Your task. Return each line of the entries that mentions the word "will".

Stored entries:
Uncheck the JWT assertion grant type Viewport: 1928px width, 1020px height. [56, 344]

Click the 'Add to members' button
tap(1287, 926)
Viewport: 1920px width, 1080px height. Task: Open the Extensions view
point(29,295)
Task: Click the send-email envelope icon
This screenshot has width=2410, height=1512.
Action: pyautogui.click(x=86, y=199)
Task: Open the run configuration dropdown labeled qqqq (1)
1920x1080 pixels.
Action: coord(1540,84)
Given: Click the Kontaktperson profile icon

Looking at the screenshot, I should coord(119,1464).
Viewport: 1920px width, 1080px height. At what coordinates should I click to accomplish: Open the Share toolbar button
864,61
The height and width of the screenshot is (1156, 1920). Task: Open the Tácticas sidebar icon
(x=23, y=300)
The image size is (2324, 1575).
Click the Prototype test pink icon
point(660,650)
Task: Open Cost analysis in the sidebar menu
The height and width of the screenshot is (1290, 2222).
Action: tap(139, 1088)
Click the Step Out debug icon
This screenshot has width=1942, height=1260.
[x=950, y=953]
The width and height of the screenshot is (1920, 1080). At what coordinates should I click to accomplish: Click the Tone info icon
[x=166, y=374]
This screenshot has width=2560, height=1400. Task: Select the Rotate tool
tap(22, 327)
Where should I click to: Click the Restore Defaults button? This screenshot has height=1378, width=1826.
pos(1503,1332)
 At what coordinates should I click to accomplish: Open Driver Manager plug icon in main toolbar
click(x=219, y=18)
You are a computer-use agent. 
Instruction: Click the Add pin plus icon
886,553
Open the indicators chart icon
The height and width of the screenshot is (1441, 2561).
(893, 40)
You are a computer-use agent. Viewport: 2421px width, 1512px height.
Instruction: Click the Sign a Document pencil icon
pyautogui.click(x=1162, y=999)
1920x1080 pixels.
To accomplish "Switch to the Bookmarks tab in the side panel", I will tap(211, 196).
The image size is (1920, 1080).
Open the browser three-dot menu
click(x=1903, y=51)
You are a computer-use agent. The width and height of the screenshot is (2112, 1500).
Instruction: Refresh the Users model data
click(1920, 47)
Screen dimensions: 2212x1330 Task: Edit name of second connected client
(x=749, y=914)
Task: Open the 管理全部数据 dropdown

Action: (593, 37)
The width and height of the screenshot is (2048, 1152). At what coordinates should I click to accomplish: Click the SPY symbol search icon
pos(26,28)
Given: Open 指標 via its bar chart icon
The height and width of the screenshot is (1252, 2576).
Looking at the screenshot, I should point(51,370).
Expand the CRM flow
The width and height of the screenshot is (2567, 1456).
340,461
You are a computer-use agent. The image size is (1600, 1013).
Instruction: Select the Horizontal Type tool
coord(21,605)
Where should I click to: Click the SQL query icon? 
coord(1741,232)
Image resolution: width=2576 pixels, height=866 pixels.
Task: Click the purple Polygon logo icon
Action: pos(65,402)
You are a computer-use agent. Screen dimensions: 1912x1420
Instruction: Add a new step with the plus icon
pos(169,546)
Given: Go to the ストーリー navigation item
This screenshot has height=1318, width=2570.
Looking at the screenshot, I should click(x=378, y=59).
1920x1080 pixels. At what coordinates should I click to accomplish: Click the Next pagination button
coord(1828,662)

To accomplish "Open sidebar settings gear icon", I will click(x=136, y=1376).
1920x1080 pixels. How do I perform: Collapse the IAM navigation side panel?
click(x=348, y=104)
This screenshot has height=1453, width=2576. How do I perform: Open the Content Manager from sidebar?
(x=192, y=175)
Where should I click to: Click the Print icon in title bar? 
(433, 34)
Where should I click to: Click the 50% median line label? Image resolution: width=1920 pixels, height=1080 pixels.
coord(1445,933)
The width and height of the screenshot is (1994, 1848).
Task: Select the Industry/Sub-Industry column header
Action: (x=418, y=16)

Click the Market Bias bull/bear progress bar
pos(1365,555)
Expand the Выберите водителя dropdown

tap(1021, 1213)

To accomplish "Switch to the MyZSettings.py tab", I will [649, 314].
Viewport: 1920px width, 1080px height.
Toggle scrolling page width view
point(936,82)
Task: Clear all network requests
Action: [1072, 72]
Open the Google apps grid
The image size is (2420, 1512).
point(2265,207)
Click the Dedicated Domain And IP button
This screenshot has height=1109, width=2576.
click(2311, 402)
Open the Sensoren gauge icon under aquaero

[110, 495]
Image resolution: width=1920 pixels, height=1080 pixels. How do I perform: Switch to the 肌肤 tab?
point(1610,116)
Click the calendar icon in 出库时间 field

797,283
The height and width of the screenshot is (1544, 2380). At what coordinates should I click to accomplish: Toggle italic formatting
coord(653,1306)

Result below.
To accomplish "Switch to the Bookmarks tab in the side panel", I will tap(211, 196).
To accomplish "Open sidebar settings gear icon", I will click(x=136, y=1376).
To accomplish "Switch to the MyZSettings.py tab", I will [649, 314].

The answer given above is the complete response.